Assessing reactive astrogliosis in Parkinson’s brain with astroglial tracers BU99008 and deprenyl
Filipa Monteiro Rocha, Agneta K Nordberg, Amit Kumar- Psychiatry and Mental health
- Cellular and Molecular Neuroscience
- Geriatrics and Gerontology
- Neurology (clinical)
- Developmental Neuroscience
- Health Policy
- Epidemiology
Abstract
Background
The knowledge regarding the role of reactive astrogliosis in Parkinson’s disease (PD) is still at the surface level, however, a few in vivo PET studies have speculated that reactive astrogliosis could be an early event in PD pathology. Moreover, a direct link between a‐synuclein pathology and astrocytes in PD has been also shown, where astrocytes play a key role in a‐synuclein propagation by shuttling a‐synuclein between neurons and astrocytes. The PET imaging field is advancing very fast and different astrocytic‐tracers are now available, such as 11C‐Deprenyl (DED) (targeting MAO‐B) and 11C‐BU99008 (detect imidazoline‐2‐binding sites (I2Bs)), which we believe is crucial to explore the role of reactive astrogliosis, including astrocytic heterogeneity in PD. Hence, we used a multi‐tracer approach to understand the role of reactive astrogliosis and to validate its reliability as a potential biomarker in PD and related synucleinopathies.
Method
We used specialized postmortem saturation radioligand binding assay and small frozen human brain section autoradiography in PD and controls (CN) brains.
Result
The 3H‐BU99008 and 3H‐DED saturation binding studies in the frontal cortex (FC) brain homogenate (BH) of PD (n = 2‐3) and CN (n = 2) cases demonstrated relatively higher 3H‐DED binding as compared to 3H‐BU99008 with following Bmax (binding‐density) and Kd values: 3H‐BU99008 CNBmax – 59.1fmol/mg, Kd‐ 2.9nM vs. PDBmax – 51.6fmol/mg, 2.3nM; 3H‐DED CNBmax – 190.6fmol/mg, Kd‐ 2.7nM and PDBmax –244.2fmol/mg, Kd‐ 6.7nM. 3H‐BU99008 binding in the Cau in PD was ∼3‐fold higher than in CN. In contrast, the 3H‐DED binding between CN and PD brains in the Cau BH was almost comparable.

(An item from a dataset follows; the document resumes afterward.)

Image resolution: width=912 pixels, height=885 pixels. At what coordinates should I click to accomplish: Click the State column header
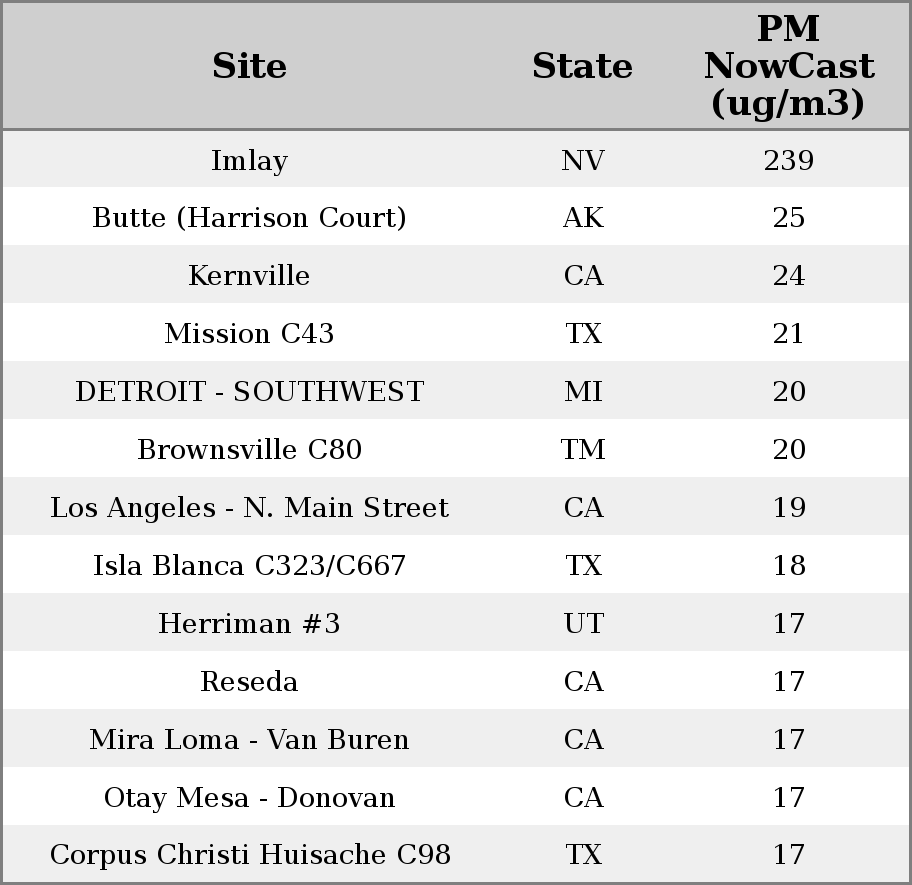582,67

Interestingly, qualitative, and semi‐quantitative assessment of small frozen brain section autoradiographies showed increased specific binding of 3H‐BU99008 and 3H‐DED in PD (n = 4) frontal & temporal cortices as compared to CN (n = 2‐3). In Cau, 3H‐BU99008 again showed higher binding than CN whereas 3H‐DED binding was comparable to CN, further complementing our saturation data.
Conclusion
The first study to assess reactive astrogliosis signature in postmortem PD brains with astroglial tracers BU99008 and DED. The findings clearly highlight regional differences in BU99008 and DED binding in PD brains and suggest increased reactive astrogliosis at the end stages of the disease warrants further investigation.